Given exercise
Change "Jetzt kaufen" to "In den Warenkorb" throughout the records, keeping everything else the same. Write the records out again without the pictures.
::::
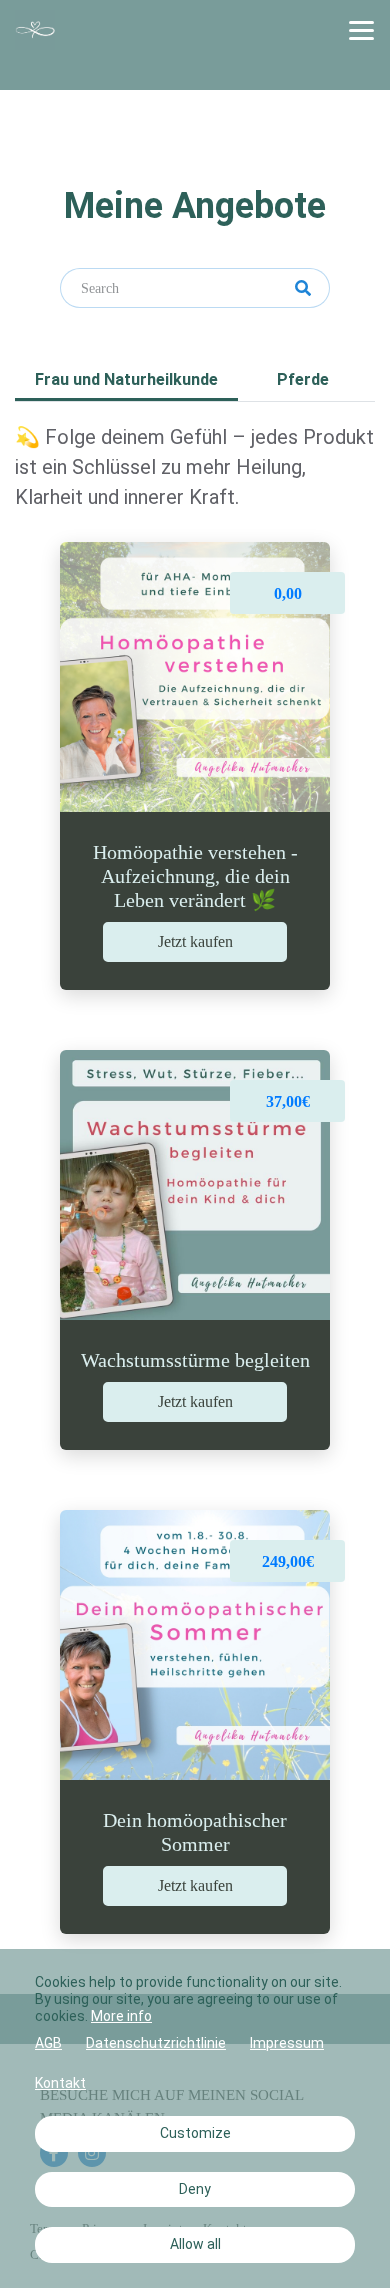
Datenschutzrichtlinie (156, 2043)
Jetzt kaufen (195, 941)
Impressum (287, 2043)
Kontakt (60, 2083)
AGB (48, 2043)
::::
Answer in full
Datenschutzrichtlinie (156, 2043)
In den Warenkorb (195, 941)
Impressum (287, 2043)
Kontakt (60, 2083)
AGB (48, 2043)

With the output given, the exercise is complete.